Die Wolke der Zeugen ließe sich erweitern. Ich denke an das Portal der großen Kathedrale in London, Westminster Abbey. Dort sind über dem Haupteingang 20 Märtyrer des 20. Jahrhunderts dargestellt: Maximilian Kolbe, Manche Masemola, Janani Luwum, Elisabeth von Hessen-Darmstadt, Martin Luther King, Oscar Romero, Dietrich Bonhoeffer, Esther John, Lucian Tapiedi, Wang Zhiming. Ich kenne sie nicht alle, aber von vielen weiß ich, dass sie sich mit friedlichen Mitteln für eine andere Welt eingesetzt haben. Für eine Welt, in der Menschen anderer Hautfarbe keinen Menschen zweiter Klasse sind; für eine Welt, in der Menschen anderer Religion nicht ausgegrenzt oder verfolgt werden; für eine Welt, in der Menschen für ihre Arbeit anständig bezahlt werden. Diese 20 Märtyrer haben dies aus ihrem Glauben heraus getan, im Gottvertrauen darauf, dass die Welt sich ändern kann, zum Guten. Im Vertrauen, dass Gott sie stärkt und mitgeht.
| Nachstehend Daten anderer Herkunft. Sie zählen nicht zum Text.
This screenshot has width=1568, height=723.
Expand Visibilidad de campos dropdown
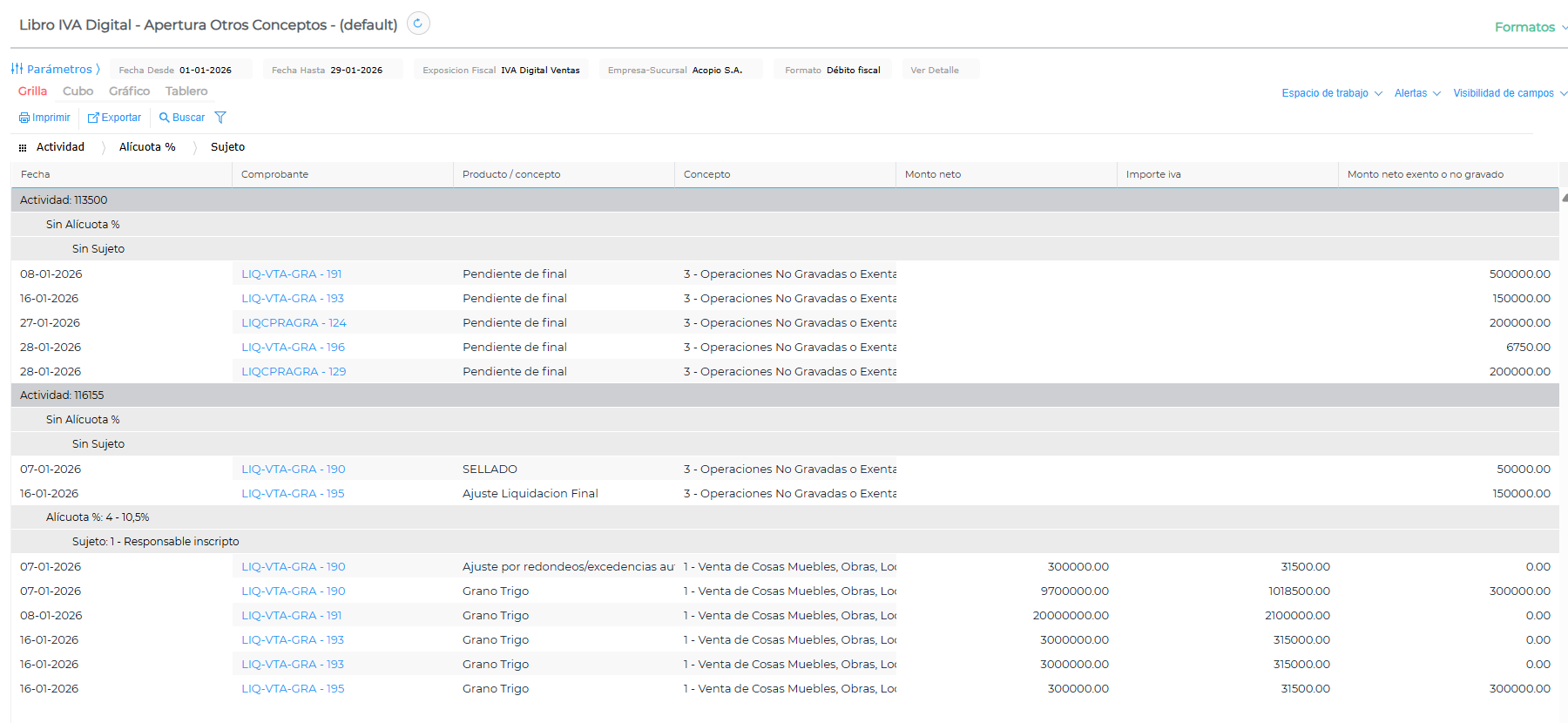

Solche Menschen können Vorbilder sein, weil sie vorleben, dass der Einsatz für eine friedlichere Welt wichtig ist. Weil sie auch vorleben: Angst und Sorge sind nicht die richtigen Wegbegleiter, wenn es darum geht, neue Wege zu gehen und ausgetretene, die nirgends mehr hinführen, zu verlassen.
Das 11. Kapitel des Hebräerbriefes rahmt diese Wolke der Zeugen ein. Es beginnt: Es ist aber der Glaube eine feste Zuversicht auf das, was man hofft, und ein Nichtzweifeln an dem, was man nicht sieht. Ich finde, das klingt wie eine Grundformel des Glaubens. An Abraham wird es deutlich in unserem Predigttext. Er hat sich aufgemacht, wurde ein Fremdling und wohnte in Zelten mit Isaak und Jakob. Durch den Glauben, also zuversichtlich und vertrauend, hat er sich aufgemacht.
Und wohnte in Zelten..... Abraham war ein Nomade, einer, der tatsächlich in Zelten wohnte. Ich meine, wir können dies heute auch übertragen verstehen: Ich brauche keine festen Mauern um mich herum aufbauen, ich muss kein unerschütterliches Fundament unter mir haben, damit ich leben kann. Mein Glaube muss auch nicht so stark und massiv sein wie ein festes Haus. Ein Zelt reicht.
Ein solches Zelt will der Glaube sein. Eine Hoffnung und ein Nichtzweifeln an dem, was man nicht sieht. Ein solches Glaubenszelt reicht, im Vertrauen auf Gott die Wege zu gehen, die noch unbekannt sind, hinter denen wir aber am Horizont die Verheißung ahnen können.
Der Friede Gottes, der höher ist als alle Vernunft, bewahre unsere Herzen und Sinne in Jesus Christus. Amen.